Lalu bagaimana dengan sikap mereka, yang tidak berani menghukum raja yang lalim? Jawabnya adalah: mereka tak mau main hakim sendiri; dalam arti tidak mau menghukum melalui tindakan yang melawan hukum. Mereka hanya diam ketika pemegang amanat berkhianat, karena mereka sadar bahwa yang paling tahu tentang amanat itu adalah yang dipercaya menjadi pemegangnya. Bila mereka berkhianat, mereka pula yang paling tahu hukuman apa yang layak diterima. Bila rakyat tahu pemegang amanat sudah berkhianat tapi tidak mengaku, malah berusaha menutup-nutupi kesalahan, rakyat hanya diam. Namun bila yang bersangkutan memahami, diamnya mereka itu adalah suatu cara protes yang keras. Kalau mereka yang ‘bodoh’ saja bisa memahami hukum sang pencipta, mengapa yang diberi mandat hukum itu malah berbuat seenaknya? Pada tahap berikutnya sikap diam ini memang bisa menjadi sikap apatis. Tapi bila rakyat sudah apatis, bukankah itu berarti bahwa si raja sudah tak punya rakyat lagi, karena rakyatnya sudah jadi ‘patung’ semua? Bila rakyat sudah mematung tapi si raja masih juga tidak mengerti, berarti ‘naluri kejawaan’ si raja memang sudah rusak.
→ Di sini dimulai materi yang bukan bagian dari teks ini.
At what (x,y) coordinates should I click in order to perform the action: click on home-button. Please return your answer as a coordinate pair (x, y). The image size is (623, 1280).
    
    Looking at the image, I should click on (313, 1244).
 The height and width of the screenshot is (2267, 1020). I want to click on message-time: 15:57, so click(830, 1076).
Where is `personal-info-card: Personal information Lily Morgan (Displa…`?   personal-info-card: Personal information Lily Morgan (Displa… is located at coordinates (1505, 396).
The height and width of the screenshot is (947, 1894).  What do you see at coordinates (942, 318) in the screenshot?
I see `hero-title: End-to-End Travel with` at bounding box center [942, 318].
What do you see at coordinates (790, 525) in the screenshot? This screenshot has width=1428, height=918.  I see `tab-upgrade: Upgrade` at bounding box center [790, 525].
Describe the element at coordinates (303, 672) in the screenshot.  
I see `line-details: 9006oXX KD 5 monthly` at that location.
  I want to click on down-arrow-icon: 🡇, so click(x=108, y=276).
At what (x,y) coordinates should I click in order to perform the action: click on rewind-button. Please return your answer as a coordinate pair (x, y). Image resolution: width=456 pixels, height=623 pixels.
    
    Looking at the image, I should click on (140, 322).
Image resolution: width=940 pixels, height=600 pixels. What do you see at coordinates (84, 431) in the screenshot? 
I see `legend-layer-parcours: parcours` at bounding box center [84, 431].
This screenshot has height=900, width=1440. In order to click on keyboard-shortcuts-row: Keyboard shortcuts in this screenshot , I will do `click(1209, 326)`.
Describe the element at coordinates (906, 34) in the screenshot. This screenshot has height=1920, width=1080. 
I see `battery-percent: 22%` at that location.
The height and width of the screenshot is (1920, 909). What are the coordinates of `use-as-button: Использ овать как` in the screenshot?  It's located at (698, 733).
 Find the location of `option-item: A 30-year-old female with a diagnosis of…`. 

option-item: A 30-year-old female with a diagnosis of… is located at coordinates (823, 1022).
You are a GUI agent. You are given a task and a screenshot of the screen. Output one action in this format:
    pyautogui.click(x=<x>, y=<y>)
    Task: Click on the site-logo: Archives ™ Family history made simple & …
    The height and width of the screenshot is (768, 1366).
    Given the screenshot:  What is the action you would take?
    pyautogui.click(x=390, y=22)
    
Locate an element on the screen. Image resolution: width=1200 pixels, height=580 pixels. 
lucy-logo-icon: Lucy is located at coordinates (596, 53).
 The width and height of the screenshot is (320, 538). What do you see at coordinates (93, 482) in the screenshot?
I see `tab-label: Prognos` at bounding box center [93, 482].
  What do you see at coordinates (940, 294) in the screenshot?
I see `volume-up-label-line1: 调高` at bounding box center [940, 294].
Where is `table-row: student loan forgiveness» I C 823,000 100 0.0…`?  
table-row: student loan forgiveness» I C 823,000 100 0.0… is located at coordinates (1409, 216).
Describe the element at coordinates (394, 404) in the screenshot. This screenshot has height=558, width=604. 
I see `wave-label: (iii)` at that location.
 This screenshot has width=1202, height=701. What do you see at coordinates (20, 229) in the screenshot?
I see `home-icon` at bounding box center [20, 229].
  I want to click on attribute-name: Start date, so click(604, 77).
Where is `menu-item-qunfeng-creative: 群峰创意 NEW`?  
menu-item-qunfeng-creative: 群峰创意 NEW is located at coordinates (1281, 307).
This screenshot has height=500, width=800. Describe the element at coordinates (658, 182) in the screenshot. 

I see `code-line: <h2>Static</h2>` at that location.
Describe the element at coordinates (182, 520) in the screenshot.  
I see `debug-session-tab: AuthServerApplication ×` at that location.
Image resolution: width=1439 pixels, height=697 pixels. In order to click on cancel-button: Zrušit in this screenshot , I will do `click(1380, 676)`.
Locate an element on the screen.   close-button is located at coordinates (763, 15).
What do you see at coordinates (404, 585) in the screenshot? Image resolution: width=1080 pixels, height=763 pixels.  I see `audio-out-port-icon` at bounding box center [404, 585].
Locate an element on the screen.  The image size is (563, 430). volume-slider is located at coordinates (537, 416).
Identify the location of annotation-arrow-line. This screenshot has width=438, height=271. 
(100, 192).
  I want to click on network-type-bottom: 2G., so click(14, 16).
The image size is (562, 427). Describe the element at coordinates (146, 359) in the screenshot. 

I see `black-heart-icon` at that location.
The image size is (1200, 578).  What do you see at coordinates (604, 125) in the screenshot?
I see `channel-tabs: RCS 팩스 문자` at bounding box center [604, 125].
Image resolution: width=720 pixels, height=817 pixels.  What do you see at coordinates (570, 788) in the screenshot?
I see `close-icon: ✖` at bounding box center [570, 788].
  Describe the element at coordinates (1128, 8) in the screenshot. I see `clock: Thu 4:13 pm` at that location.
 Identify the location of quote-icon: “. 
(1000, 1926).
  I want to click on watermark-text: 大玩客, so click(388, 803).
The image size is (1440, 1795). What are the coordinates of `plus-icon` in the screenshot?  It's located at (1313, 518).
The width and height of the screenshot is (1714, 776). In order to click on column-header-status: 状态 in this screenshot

Tapi tidak benar pula bahwa semua orang Jawa suka dengan sikap diam. Seorang dosen agama Universitas Nasional Jakarta (UNJ), asal Indramayu, mengatakan kepada penulis bahwa orang Jawa punya cara protes terhadap pemimpin yang tidak adil, yang disebut mungkes. Dikatakannya bahwa mungkes ini bisa disamakan dengan ‘tradisi’ walkout di DPR. Bila merujuk Al-Qurãn, katanya, istilah tersebut sama dengan walla mudbiran. Teman penulis (asal Solo) juga mengingatkan bahwa orang Jawa juga punya cara untuk memprotes raja, yang disebut pepe, yaitu beramai-ramai menjemur diri di depan kraton.
Demikianlah orang Jawa. Suatu suku bangsa yang, menurut penulis, mempunyai jiwa yang sangat kondusif bagi nilai-nilai Islam yang universal. Dengan demikian, selagi Jawa, Islam, dan Indonesia tidak bisa dipisahkan, pembangunan Indonesia baru juga tidak bisa dilakukan dengan mengabaikan faktor Jawa dan Islam. Jawa (mayoritas) adalah pemeluk Islam. Mereka turut mengukuhkan Islam di bumi, dan Islam menjadi identias mereka setelah suku dan bahasa. Bila mereka menjadi pemeluk Islam yang serius, Islam akan semakin mencemerlangkan mereka. Bila mereka cemerlang, pasti Indonesia juga cemerlang. Suku-suku lain yang beragama Islam pasti bangga bersatu dengan mereka. Yang tidak beragama Islam akan rugi bila berjauhan dengan mereka. Pendekanya, Jawa yang Islami juga menjadi jaminan bagi kelestarian integrasi bangsa.